## Work item
Instruction for the entries that follow: retype exactly the lines from the line with "Where should I" to the line with "Increase quantity with the plus button", both included, and omit all others.

-=-=-=-=-

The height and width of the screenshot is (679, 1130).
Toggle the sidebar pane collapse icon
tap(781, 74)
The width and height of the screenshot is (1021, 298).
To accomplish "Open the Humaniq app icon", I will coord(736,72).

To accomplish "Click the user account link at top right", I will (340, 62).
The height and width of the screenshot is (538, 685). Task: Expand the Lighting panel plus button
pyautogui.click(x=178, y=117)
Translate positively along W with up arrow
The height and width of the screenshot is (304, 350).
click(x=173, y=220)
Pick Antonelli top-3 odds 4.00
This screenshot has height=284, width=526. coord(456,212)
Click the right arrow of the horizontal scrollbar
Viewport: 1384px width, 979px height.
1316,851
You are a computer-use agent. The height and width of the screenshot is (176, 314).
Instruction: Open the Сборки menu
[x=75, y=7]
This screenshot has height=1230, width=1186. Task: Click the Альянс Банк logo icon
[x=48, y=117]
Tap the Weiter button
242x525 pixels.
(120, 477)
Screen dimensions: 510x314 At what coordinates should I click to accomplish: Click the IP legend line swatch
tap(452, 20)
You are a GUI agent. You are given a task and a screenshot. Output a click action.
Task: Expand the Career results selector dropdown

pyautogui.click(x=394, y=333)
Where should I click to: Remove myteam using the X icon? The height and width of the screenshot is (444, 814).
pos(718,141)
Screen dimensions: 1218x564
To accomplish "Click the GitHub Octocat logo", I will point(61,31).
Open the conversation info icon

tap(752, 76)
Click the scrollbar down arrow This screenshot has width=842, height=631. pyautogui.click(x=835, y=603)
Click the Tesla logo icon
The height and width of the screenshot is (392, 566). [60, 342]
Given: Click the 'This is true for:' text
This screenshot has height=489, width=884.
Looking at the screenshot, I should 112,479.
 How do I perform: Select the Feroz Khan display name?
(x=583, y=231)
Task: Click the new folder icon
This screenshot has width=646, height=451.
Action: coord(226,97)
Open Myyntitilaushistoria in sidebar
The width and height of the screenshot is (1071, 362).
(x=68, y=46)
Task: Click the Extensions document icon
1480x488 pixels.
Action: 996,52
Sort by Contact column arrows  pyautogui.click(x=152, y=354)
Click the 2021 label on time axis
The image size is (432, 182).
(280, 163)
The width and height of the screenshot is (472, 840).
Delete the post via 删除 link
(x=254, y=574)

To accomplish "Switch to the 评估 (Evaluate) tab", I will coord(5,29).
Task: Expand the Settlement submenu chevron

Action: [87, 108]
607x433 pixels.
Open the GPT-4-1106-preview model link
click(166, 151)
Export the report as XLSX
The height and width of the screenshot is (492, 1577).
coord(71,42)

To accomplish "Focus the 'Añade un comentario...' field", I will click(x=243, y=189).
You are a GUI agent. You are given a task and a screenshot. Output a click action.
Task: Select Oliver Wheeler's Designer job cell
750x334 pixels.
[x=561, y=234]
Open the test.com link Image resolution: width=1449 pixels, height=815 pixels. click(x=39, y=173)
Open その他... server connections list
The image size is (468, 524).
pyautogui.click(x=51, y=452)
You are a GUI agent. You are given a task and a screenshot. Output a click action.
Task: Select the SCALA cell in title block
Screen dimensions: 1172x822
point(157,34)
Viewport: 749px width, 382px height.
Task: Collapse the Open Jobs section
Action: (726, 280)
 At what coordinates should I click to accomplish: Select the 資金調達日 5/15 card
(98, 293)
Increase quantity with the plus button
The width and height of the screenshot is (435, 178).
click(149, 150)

-=-=-=-=-

## Task result
Where should I click to: Remove myteam using the X icon? The height and width of the screenshot is (444, 814).
pos(718,141)
Screen dimensions: 1218x564
To accomplish "Click the GitHub Octocat logo", I will point(61,31).
Open the conversation info icon

tap(752, 76)
Click the scrollbar down arrow This screenshot has width=842, height=631. pyautogui.click(x=835, y=603)
Click the Tesla logo icon
The height and width of the screenshot is (392, 566). [60, 342]
Given: Click the 'This is true for:' text
This screenshot has height=489, width=884.
Looking at the screenshot, I should 112,479.
 How do I perform: Select the Feroz Khan display name?
(x=583, y=231)
Task: Click the new folder icon
This screenshot has width=646, height=451.
Action: coord(226,97)
Open Myyntitilaushistoria in sidebar
The width and height of the screenshot is (1071, 362).
(x=68, y=46)
Task: Click the Extensions document icon
1480x488 pixels.
Action: 996,52
Sort by Contact column arrows  pyautogui.click(x=152, y=354)
Click the 2021 label on time axis
The image size is (432, 182).
(280, 163)
The width and height of the screenshot is (472, 840).
Delete the post via 删除 link
(x=254, y=574)

To accomplish "Switch to the 评估 (Evaluate) tab", I will coord(5,29).
Task: Expand the Settlement submenu chevron

Action: [87, 108]
607x433 pixels.
Open the GPT-4-1106-preview model link
click(166, 151)
Export the report as XLSX
The height and width of the screenshot is (492, 1577).
coord(71,42)

To accomplish "Focus the 'Añade un comentario...' field", I will click(x=243, y=189).
You are a GUI agent. You are given a task and a screenshot. Output a click action.
Task: Select Oliver Wheeler's Designer job cell
750x334 pixels.
[x=561, y=234]
Open the test.com link Image resolution: width=1449 pixels, height=815 pixels. click(x=39, y=173)
Open その他... server connections list
The image size is (468, 524).
pyautogui.click(x=51, y=452)
You are a GUI agent. You are given a task and a screenshot. Output a click action.
Task: Select the SCALA cell in title block
Screen dimensions: 1172x822
point(157,34)
Viewport: 749px width, 382px height.
Task: Collapse the Open Jobs section
Action: (726, 280)
 At what coordinates should I click to accomplish: Select the 資金調達日 5/15 card
(98, 293)
Increase quantity with the plus button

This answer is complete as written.